Алекс не ответил. Он уставился на небольшой клочок жирной бумаги, который выплюнул на землю Нияз, на его лице появилось странное выражение. Он вытащил еще один пыж из кармана и стоял, глядя на него, поворачивая его в своей руке и теребя пальцем жирную бумагу, пока Винтер не спросила:

– Что это?

– М-м?

Он обернулся к ней отсутствующим взглядом, он смотрел мимо нее, как будто ее там не было.

Юзаф сказал:

– Ваша честь, можно я тоже попробую ружье?

Глаза Алекса внезапно сузились. Рассеянность исчезла, и его рука с пыжом крепко сжалась в кулак.

– Конечно.

Он медленно обернулся, протянул пыж, и Винтер, наблюдая за ним со стороны, вдруг поняла, что у него в голове происходит какая-то напряженная, опасная работа. Она быстро повернулась, взглянув на Юзафа, почти ожидая, что он отдернет пальцы от протянутой руки Алекса; но он без колебания взял пыж и, откусив кончик, как это делали Алекс и Нияз, забил его в дуло.

Юзаф не лег на землю стрелять, как это делают сипаи. Он прицелился, как кочевник, пуля ударила в верхушку муравейника и разрушила его.

– Здорово! – Нияз захлопал в ладоши.

Алекс передал ему второй пыж, не сводя с него напряженного, пристального взгляда, и странный огонек мелькнул в его глазах, когда Юзаф, откусив конец второго пыжа, быстро вытер рот тыльной стороной ладони.

Юзаф снова выстрелил, но промахнулся.

– Это плохой выстрел, – сказал Нияз. – Ты должен приходить и стрелять на стрельбище. Второй выстрел должен быть лучше, чем первый.

– В моей стране, – сказал Юзаф, – считается первый выстрел. Если человек промахивается в первый раз, он может не дожить до второго. Поезжай со мной через границу, когда у тебя будет отпуск, Нияз Мохаммед, и мы тебе покажем!

Он передал ружье Ниязу и опять провел рукой по рту.

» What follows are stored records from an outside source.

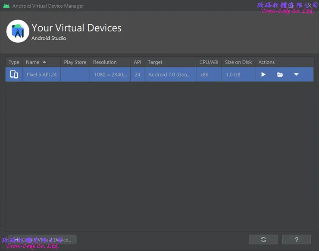Image resolution: width=319 pixels, height=251 pixels.
Task: Launch the Pixel 5 API 24 emulator
Action: pos(263,75)
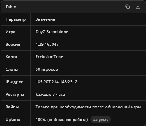Click the Рестарты row label
The width and height of the screenshot is (146, 126).
point(15,94)
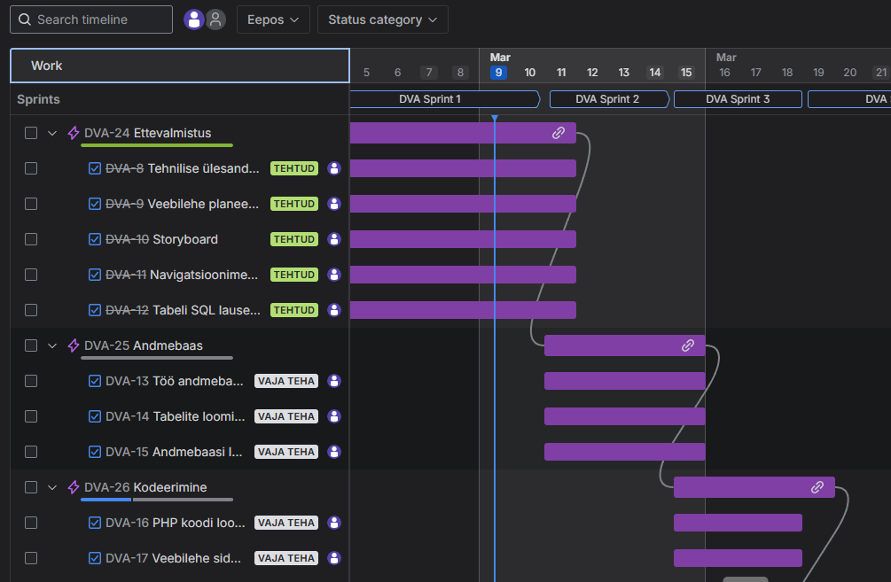891x582 pixels.
Task: Click the dependency link icon on DVA-25 bar
Action: tap(688, 345)
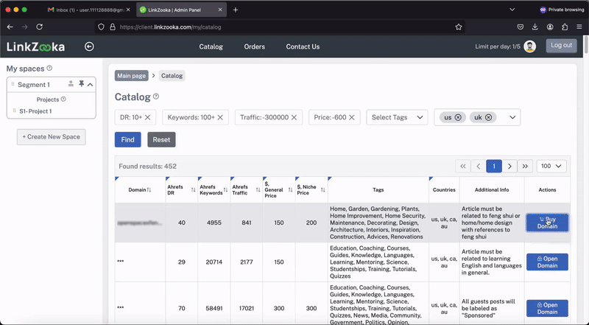This screenshot has height=325, width=589.
Task: Open the Orders menu item
Action: (x=254, y=46)
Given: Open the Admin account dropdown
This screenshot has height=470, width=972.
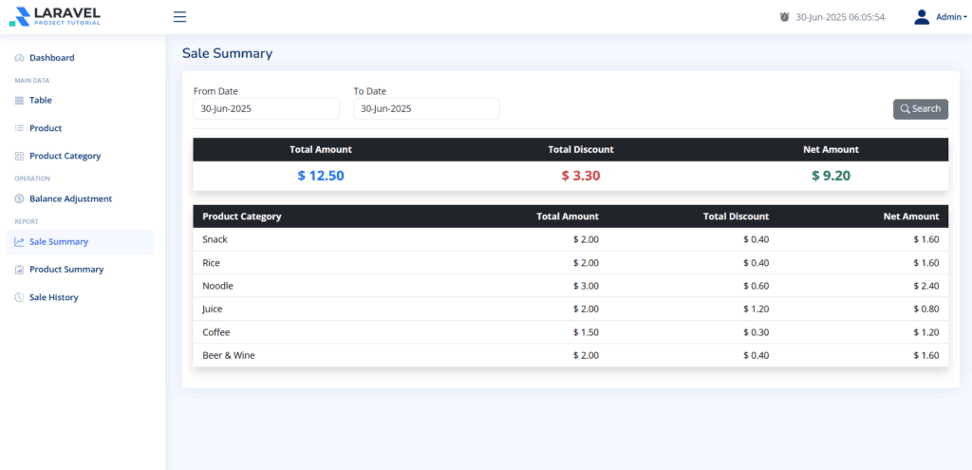Looking at the screenshot, I should (950, 17).
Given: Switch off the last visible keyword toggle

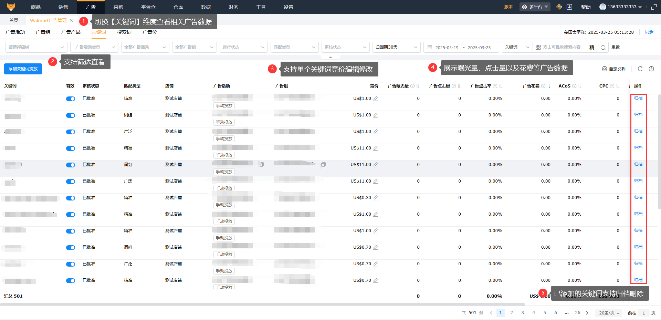Looking at the screenshot, I should [x=71, y=281].
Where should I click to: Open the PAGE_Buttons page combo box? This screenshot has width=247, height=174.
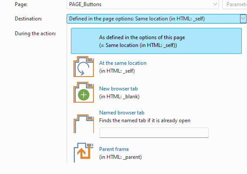pyautogui.click(x=143, y=4)
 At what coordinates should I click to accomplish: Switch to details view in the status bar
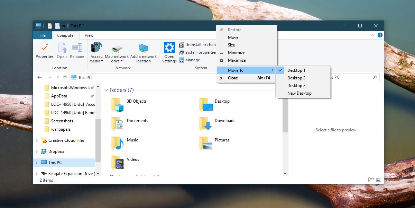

Алекс, увидя этот жест, отвернулся, засунув руки в карманы и глядя на равнину, а через несколько мгновений Винтер услышала его шепот: «…выполняю требования…»

– Что это? – спросила она, обеспокоенная чем-то в его поведении, чего не могла понять.

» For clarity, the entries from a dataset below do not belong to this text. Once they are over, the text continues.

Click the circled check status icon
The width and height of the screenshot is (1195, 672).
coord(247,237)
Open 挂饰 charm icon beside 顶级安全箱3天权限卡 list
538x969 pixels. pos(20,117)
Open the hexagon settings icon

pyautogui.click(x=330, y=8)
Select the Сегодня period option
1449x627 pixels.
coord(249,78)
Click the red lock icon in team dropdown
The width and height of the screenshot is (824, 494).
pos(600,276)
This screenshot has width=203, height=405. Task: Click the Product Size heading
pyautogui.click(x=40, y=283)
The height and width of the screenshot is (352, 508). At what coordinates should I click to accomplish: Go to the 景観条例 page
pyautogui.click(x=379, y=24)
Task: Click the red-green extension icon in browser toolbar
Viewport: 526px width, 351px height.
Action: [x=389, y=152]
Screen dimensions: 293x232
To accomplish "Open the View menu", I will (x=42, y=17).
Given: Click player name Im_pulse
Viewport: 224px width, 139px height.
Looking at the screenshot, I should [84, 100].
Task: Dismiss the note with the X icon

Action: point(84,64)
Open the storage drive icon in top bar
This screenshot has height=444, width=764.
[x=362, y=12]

Алекс посмотрел на нее, слегка нахмурившись, словно забыв, что она была рядом.

– О чем вы?

– Вы сказали о каких-то требованиях.

– Правда? Я, должно быть, думал вслух.

– О чем? – спросила Винтер, испытывая безотчетную тревогу.

Алекс усмехнулся.

– Мне вспомнились несколько строчек Драйдена.

 
Когда чернь бунтует против своего князя,
Я даю ей в руки оружие и выполняю требования,
И укрываясь под ненавистным знаком льва,
Покупаю сенат, и дезертирующие войска – мои…
 

– Мне показалось, они очень подходят.

Он повернулся на каблуках, и хотя было еще довольно рано, они никуда не поехали, а вернулись назад в поселение – Алекс мчался с несвойственным ему безрассудством, которого никогда не показывал, выезжая вместе с Винтер, и как будто забыв о том, что она была рядом.

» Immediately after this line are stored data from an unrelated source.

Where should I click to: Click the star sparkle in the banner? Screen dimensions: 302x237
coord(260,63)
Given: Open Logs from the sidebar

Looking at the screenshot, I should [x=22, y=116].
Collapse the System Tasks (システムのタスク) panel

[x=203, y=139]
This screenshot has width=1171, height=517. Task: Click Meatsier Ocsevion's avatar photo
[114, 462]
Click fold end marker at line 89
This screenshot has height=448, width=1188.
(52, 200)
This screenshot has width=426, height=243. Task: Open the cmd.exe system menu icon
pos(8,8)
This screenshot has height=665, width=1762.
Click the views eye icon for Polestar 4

Часом позже его проводили в кабинет Гарденен-Смита, где он был вынужден ждать еще довольно долго.

– Доброе утро, капитан Рэнделл, – сказал полковник, запоздало появляясь и с какой-то неловкостью глядя на Алекса. – Простите, что заставил вас ждать. Очень неудобное для меня время суток…

Он подумал, зачем так рано мог явиться сюда Рэнделл, и надеялся, что он больше не будет поднимать паники по поводу якобы планируемого на жаркие месяцы вооруженного восстания. Весьма умелый молодой человек. Полковник Гарденен-Смит питал глубокое уважение к знаниям и способностям капитана Рэнделла. Но все эти выдающиеся молодые люди, вскормленные на политике – «Молодые люди Лоуренса», – были помешаны на чем-то. У Рэнделла была постоянная боязнь мятежа, и не местного масштаба, а чего-то глобального, затрагивающего всю Бенгальскую армию, а не только один или два полка.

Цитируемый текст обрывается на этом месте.